[Entries for locating text and elements]
:::::

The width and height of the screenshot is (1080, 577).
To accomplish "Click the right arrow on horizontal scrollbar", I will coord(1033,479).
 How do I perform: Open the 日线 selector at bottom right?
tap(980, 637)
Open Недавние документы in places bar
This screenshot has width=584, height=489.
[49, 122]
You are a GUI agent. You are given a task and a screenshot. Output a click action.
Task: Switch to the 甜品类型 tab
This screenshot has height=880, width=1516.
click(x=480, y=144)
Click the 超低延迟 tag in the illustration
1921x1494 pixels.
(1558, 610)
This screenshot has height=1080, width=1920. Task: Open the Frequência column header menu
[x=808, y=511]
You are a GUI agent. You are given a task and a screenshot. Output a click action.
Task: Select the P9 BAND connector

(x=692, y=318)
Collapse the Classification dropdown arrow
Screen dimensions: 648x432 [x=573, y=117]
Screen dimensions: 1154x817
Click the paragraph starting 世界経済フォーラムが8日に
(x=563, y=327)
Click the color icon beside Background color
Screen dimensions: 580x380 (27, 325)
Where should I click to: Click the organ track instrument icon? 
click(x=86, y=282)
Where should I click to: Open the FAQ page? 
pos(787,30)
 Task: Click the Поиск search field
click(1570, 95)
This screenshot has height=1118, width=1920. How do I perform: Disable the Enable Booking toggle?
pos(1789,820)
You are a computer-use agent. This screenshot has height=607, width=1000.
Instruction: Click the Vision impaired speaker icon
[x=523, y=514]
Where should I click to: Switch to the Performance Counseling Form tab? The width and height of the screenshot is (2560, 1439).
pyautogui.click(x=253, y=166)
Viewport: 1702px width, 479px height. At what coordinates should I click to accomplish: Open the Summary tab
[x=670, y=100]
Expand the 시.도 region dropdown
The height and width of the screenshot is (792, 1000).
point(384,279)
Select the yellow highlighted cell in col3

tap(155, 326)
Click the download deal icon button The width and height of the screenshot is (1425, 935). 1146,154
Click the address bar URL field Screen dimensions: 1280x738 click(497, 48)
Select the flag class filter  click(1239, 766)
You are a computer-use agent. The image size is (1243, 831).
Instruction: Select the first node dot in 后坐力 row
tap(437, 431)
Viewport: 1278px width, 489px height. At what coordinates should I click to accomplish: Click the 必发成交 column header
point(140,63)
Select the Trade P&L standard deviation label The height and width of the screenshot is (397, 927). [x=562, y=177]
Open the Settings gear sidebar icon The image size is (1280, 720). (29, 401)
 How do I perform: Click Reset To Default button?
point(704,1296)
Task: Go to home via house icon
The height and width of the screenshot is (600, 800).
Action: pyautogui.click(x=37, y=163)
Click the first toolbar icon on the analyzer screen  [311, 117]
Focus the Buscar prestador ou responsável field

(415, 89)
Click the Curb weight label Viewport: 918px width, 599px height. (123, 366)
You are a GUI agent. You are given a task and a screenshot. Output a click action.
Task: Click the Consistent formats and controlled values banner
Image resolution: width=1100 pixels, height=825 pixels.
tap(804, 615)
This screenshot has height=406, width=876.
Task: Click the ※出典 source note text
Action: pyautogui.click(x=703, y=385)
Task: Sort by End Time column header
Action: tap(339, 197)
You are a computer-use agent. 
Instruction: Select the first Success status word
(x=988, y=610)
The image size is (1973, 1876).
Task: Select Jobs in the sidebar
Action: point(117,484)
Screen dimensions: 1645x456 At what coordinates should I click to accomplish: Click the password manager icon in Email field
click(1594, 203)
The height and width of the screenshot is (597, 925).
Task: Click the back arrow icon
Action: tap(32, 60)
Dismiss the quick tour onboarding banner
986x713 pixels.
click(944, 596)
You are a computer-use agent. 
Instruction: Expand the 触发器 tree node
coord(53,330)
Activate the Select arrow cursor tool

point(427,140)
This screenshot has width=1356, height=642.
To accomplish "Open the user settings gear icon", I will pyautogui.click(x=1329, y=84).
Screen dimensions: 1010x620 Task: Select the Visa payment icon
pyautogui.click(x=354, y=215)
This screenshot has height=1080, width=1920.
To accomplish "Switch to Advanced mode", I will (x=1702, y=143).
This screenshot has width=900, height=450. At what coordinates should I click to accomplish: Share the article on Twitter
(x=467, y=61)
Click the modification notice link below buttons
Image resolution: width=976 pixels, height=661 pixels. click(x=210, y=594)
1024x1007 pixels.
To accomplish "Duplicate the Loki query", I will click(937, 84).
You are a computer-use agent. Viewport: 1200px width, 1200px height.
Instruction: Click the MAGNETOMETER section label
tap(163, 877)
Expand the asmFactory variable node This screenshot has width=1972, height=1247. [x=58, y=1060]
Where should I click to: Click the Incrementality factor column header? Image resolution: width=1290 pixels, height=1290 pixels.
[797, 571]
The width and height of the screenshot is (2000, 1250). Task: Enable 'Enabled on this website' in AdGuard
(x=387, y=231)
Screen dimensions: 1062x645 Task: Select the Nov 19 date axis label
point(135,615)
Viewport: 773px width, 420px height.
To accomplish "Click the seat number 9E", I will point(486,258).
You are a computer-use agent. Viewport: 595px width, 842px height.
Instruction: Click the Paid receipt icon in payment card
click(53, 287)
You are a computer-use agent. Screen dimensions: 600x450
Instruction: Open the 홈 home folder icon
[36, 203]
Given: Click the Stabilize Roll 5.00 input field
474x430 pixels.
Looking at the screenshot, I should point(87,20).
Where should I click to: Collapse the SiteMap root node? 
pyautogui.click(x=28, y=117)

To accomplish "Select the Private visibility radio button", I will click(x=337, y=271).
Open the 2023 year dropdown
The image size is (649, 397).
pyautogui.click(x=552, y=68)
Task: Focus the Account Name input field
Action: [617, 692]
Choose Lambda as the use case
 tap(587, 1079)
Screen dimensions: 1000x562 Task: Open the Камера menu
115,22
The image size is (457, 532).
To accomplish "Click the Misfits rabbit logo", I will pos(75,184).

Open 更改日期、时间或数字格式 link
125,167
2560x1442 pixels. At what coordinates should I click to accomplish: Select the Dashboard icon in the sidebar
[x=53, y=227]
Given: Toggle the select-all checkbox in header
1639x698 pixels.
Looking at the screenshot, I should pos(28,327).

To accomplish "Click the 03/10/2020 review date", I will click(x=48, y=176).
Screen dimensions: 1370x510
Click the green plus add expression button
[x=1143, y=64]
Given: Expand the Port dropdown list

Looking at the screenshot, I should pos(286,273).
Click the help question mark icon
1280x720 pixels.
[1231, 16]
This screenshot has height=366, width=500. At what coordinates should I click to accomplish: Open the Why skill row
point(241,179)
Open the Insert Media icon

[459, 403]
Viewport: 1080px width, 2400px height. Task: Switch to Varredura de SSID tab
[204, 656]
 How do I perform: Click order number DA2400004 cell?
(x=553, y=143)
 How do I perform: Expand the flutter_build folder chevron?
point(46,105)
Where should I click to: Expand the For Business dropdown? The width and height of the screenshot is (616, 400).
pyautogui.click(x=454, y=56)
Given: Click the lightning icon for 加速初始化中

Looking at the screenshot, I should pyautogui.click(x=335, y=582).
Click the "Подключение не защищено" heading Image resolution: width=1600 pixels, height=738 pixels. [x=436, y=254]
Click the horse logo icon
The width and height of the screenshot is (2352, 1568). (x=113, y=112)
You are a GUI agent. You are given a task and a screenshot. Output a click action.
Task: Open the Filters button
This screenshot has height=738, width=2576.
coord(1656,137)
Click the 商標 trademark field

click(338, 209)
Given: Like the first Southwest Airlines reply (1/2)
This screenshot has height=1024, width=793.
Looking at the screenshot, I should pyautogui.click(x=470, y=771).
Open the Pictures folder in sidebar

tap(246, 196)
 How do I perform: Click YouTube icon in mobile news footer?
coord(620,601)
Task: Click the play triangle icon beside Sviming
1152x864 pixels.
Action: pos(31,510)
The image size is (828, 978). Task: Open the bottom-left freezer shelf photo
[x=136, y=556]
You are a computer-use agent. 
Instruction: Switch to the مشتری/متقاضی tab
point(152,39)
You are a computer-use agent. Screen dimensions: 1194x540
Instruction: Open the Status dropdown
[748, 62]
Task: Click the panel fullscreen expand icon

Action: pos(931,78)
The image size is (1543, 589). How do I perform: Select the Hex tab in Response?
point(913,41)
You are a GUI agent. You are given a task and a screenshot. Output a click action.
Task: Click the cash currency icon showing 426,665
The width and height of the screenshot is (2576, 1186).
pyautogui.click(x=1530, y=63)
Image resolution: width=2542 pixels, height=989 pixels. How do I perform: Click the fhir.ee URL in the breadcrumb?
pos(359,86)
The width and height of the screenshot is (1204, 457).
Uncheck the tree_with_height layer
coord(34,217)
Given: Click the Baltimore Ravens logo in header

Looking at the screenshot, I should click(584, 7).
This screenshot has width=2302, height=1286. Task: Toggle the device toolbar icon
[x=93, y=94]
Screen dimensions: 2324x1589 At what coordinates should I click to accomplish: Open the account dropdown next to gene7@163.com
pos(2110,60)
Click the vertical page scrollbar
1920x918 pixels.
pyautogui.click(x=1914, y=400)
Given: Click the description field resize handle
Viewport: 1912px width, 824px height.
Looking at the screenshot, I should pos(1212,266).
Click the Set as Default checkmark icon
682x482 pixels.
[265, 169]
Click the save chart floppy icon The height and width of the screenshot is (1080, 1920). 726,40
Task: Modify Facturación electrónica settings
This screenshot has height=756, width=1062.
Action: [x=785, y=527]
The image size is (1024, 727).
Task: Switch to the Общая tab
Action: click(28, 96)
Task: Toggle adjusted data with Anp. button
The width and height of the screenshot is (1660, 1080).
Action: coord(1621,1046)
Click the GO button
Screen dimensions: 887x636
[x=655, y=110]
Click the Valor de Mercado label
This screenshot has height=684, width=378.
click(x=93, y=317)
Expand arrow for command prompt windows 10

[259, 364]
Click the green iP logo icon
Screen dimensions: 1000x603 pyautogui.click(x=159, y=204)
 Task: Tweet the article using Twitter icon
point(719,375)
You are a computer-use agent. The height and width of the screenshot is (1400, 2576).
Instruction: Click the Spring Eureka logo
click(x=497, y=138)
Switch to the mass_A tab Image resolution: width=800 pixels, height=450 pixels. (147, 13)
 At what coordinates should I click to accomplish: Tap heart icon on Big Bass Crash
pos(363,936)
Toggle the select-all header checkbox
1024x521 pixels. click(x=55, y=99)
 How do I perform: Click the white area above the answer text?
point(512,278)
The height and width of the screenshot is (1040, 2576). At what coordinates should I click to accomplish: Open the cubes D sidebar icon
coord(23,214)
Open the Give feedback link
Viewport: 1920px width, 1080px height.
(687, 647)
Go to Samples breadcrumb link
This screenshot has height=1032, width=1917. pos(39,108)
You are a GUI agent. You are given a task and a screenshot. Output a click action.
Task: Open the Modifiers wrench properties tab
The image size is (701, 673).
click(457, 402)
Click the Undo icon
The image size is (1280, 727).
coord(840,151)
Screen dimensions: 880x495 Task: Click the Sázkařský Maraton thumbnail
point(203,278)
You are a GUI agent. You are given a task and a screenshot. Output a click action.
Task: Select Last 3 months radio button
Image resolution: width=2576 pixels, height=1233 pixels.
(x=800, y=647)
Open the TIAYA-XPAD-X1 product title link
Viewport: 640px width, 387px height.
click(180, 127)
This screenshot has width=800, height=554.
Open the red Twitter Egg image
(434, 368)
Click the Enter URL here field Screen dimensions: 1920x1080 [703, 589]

:::::

__Problem description__.
Count the lines in the records above that contain the word "article", treating uppercase and lowercase as different. Please reply with the number alone.

__Task result__.
2